Experts say there's no safe level of lead
by Paul F.P. Pogue
Two of Tamara Rubin's children suffered lead poisoning when a painter dry scraped and melted lead paint in her Portland, Ore., home in 2005. They still have aggressive tendencies and learning disabilities, Rubin says.
And her two other children weren't exposed to the renovation but still tested positive for some lead in their blood — from lead dust at school and the neighborhood around them, according to Rubin. "People still aren't even aware that lead poisoning is a problem," she says.
Experts say there's no safe level of lead. The CDC set the blood lead level of concern for children at 10 micrograms per deciliter, but also states that adverse effects exist at all levels.
Veteran lead researcher Dr. Bruce Lanphear of Simon Fraser University in Vancouver, B.C., says studies show evidence of lower IQ and increased risk of ADHD even at very low lead levels.
Lanphear thinks the new EPA renovation rule is a good first step, but is concerned the lack of clearance testing provides the illusion of safety.
"In some, perhaps many cases, there will be children poisoned in homes where the renovation followed the rule," Lanphear says. He recommends homeowners take the initiative and insist that contractors clean their work area until it can pass a clearance test with levels much less than EPA's minimum standard.

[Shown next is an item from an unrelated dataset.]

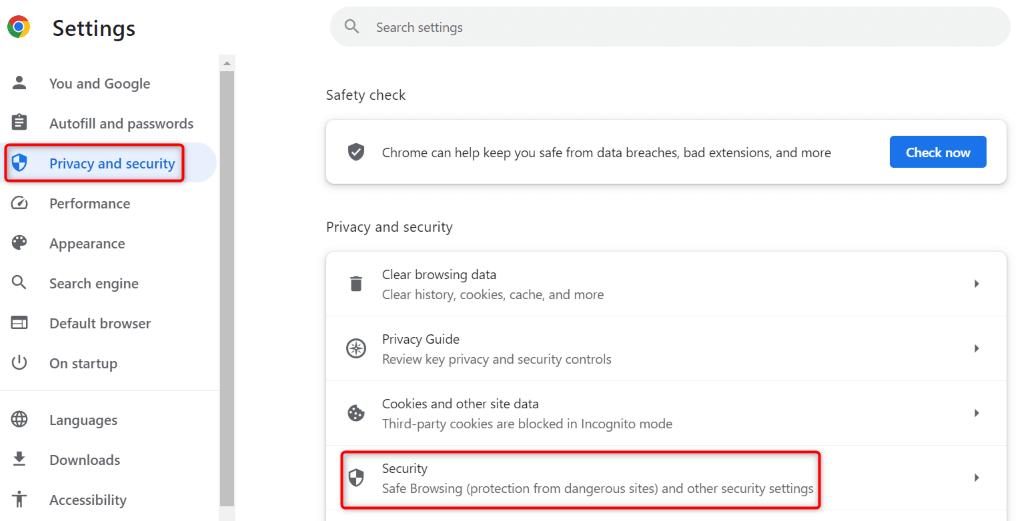This screenshot has height=521, width=1024.
Task: Click the On startup power icon
Action: point(19,363)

Rubin says one contractor she hired a few years after her children were poisoned told her they couldn't guarantee a $14,000 window-replacement job would be done completely lead-safe. So she carried out the safety procedures herself, including tarping the work space and disposing of the waste.
Clearance testing afterward showed no lead present. "It would have only cost a few hundred dollars to do what I did for them," she says.